The space–time fractional diffusion equations on finite domain model anomalous diffusion behavior with large particle jumps combined with long waiting times. In this work we prove existence of strong solutions for such equations. Our proofs strongly depend on the fractional Sturm–Liouville theory, precisely on the problem of finding eigenvalues and corresponding eigenfunctions to the certain fractional differential equation. Using the method of separating variables and applying theorem ensuring existence of solutions to the fractional Sturm–Liouville problem we solve several types of fractional diffusion equations.

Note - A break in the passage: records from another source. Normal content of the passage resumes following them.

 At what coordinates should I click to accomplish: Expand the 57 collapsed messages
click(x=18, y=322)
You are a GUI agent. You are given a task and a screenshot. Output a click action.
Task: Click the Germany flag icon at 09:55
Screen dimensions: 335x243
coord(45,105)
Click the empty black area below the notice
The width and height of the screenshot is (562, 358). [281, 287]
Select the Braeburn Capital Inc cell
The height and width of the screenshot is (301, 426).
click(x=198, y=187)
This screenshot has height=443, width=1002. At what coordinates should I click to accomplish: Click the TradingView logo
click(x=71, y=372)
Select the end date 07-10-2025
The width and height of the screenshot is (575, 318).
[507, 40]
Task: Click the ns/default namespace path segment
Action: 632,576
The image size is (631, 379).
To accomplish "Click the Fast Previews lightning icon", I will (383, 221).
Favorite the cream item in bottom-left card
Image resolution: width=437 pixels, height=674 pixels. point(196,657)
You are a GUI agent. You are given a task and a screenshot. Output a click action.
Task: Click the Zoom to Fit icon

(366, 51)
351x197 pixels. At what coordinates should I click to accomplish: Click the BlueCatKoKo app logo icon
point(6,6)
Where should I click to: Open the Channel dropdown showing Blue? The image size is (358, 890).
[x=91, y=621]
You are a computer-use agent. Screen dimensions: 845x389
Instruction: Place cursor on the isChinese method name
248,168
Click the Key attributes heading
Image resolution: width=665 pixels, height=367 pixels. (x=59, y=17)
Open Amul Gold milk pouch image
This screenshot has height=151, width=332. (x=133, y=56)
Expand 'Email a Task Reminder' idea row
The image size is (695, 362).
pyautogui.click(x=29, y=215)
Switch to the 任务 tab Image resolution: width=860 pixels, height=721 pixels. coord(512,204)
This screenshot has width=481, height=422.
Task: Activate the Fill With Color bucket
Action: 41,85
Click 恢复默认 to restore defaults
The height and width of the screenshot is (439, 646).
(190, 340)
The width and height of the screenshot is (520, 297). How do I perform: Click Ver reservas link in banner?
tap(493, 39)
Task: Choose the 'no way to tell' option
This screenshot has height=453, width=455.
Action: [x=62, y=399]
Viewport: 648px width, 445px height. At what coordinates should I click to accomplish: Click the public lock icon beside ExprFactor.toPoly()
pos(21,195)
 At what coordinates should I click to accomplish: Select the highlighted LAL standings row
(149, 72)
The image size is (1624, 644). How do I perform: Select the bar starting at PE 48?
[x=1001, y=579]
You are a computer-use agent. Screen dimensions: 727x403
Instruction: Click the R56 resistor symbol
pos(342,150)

MSC 2010: 26A33; 49R02; 47A75
Key Words and Phrases: fractional calculus; fractional Sturm–Liouville problem; fractional diffusion equation; fractional partial differential equations; anomalous diffusion

Please cite to this paper as published in: Fract. Calc. Appl. Anal., Vol. 19, No 2 (2016), pp. 516–550, DOI: 10.1515/fca-2016-0027

Acknowledgement

Research supported under Czestochowa University of Technology project BS/PB-1-105-3010/2011/S (M. Klimek), Bialystok University of Technology grant S/WI/1/16 (A.B. Malinowska) and by the Warsaw School of Economics grant KAE/S15/35/15 (T. Odzijewicz). The authors are grateful to Jacky Cresson for fruitful discussions during the Joint Meeting of the German Mathematical Society (DMV) and the Polish Mathematical Society (PTM), 17–20 September 2014, Pozna ǹ, Poland.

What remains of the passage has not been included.